Graham spent his Dec. 18 column whining that the chilling effect was discussed:
After ABC News settled with Donald Trump for $16 million over George Stephanopoulos incessantly lying about Trump being held “liable for rape,” the hot concept in media panic was the “chilling effect.”
[…]Others have described the suits as part of an “authoritarian playbook.” Is the principle here that the media is the epitome of Democracy, so any lawsuit against a media outlet is anti-democratic? Obviously, the answer is no, because they all loved the Dominion Voting Systems lawsuit against Fox News. Because only Democrat news outlets are for Democracy. Only they represent Journalism.
Brian Stelter based much of his second Fox-trashing book on the discovery of internal Fox emails from the Dominion suit. Maybe Brian doesn’t fear conservatives writing a book based on the internal ABC emails that Trump’s lawyers could have unearthed.

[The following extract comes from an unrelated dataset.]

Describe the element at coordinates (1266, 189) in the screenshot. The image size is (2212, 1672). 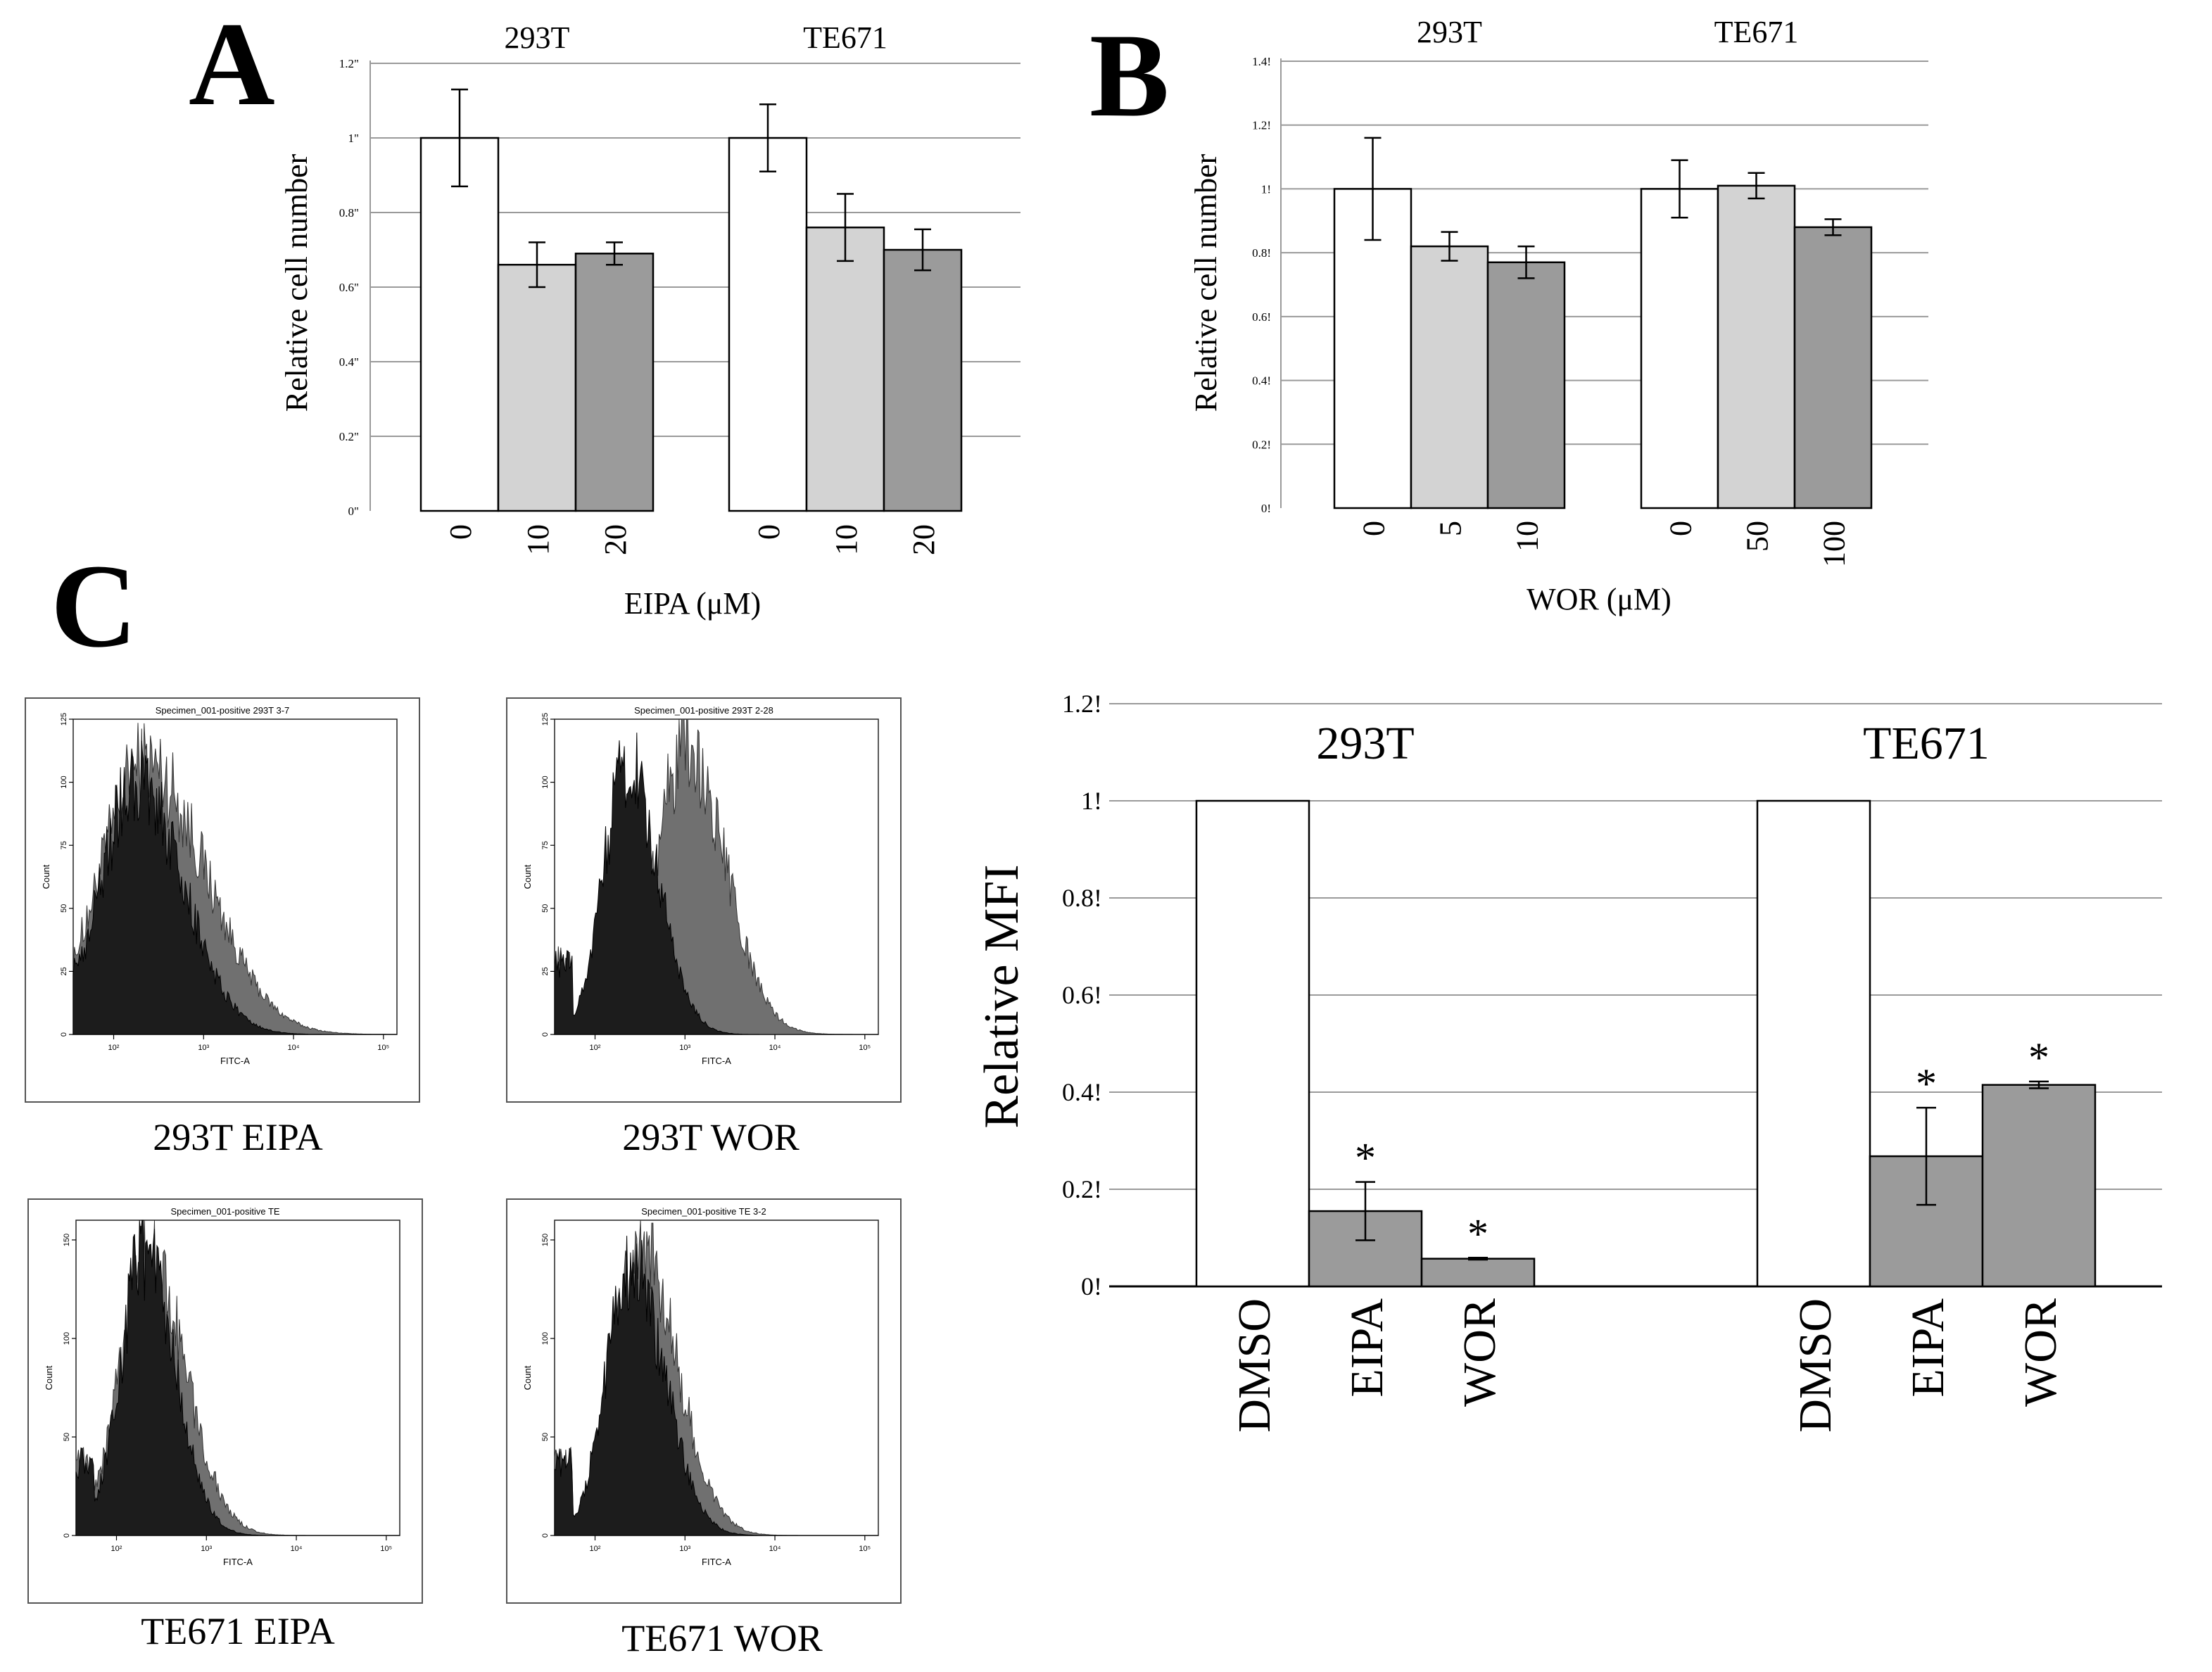
I see `y-tick-label: 1!` at that location.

Weird how Graham wouldn’t say what the result of that Dominion lawsuit was — a $787 million payout by Fox News — but then, he has long downplayed such a massive settlement means to the credibility of right-wing media. He was also quiet about the settlement Smartmatic received from right-wing outlet Newsmax for similar defamation. Instead, Graham helped Trump play the victim:
The anti-Trump media always believe the worst about Trump, so they believe Trump “raped” Carroll without needing troublesome facts like what year it was. It doesn’t matter if the anti-Trump jury is stacked with Manhattan Democrats. Every legal finding against Trump is routinely presented as super-duper-objective and nonpartisan.
If the jury was “anti-Trump” and “stacked with Manhattan Democrats,” Trump’s lawyers had every opportunity to address that purported deficiency during jury selection. Graham can’t actually prove that every single juror was “anti-Trump,” so he must make a broad-brush attack on something he actually knows nothing about. Graham offered no reason why anyone should not “believe the worst about Trump.”